Federal Reserve board of govsThe debate over central banking was waged throughout the history of our republic but it wasn’t until the coup of 1913 that we were cursed with the Federal Reserve (the Fed), which continues to harm us down to present day through its inflationary policies.

A brief and basic introduction to the topic of both fractional reserve banking and central banking is required before reviewing the history of the birth of the Federal Reserve. Banks have, throughout history, been given privileges by government to lend out more money than they actually have on hand – that is, they can lend out money while keeping only a fraction of what they lend out available on reserve. This process results in the banks being able to collect interest on money that does not actually exist. Therefore the banks receive much higher profits than they would if they were allowed to loan out only what they had available. The state involvement in the process gives protections to the banks for what, in any other profession, would be considered fraud. In addition, once the government creates a central bank to act as a “lender of last resort,” it enables the government to manage the artificial expansion of credit through a pyramid fractional reserve scheme and use this newly created money to fund government action. This credit expansion has the direct effect of increasing or “inflating” the money supply. The new money pumped into the system eventually loses value which causes the purchasing power of the currency to degrade over time. The process of inflating the money supply is beneficial for government because it allows them to raise revenue for themselves through means other than direct taxation therefore masking what is actually taking place.

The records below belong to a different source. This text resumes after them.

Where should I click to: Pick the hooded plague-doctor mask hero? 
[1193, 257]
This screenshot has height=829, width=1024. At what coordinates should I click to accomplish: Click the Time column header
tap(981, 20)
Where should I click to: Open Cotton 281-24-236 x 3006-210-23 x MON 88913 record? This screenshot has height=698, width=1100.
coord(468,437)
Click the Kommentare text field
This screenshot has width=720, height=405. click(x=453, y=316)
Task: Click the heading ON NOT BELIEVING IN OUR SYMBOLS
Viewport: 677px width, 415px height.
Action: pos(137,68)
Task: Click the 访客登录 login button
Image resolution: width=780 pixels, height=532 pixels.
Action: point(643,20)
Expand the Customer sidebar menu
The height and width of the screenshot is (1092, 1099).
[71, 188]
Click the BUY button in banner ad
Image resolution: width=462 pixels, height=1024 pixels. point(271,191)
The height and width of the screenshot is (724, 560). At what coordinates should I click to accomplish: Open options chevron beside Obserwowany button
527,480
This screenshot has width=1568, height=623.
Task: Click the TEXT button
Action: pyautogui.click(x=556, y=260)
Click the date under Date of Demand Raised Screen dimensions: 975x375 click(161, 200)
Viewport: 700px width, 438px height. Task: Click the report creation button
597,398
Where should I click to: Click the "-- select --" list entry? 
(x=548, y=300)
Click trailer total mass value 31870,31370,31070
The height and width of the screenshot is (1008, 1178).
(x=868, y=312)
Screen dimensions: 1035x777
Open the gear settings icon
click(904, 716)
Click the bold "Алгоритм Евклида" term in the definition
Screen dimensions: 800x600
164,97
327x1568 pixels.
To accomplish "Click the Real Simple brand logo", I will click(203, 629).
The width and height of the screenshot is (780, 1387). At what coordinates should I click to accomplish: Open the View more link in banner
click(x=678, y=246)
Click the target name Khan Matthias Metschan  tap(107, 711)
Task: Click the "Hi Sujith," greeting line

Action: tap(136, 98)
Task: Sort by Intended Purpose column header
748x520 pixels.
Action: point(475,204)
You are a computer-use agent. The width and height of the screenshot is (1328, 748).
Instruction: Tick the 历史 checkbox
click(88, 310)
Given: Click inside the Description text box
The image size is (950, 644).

Since our nation’s inception, there were usually two sides to the debate over central banking. One side included advocates of a limited national government restrained by the Constitution who argued for a currency redeemable in specie (hard commodities), usually gold and silver, with as little government involvement as possible. In the early days of our Republic, they were referred to as Jeffersonian Republicans and in later years as Jacksonian Democrats. Regardless of the name, their message was mostly the same — government was not to be trusted with something as powerful as control of the money supply and a monopoly on the nation’s currency. Austrian Economist Murray Rothbard recounts this libertarian tradition of the early republic.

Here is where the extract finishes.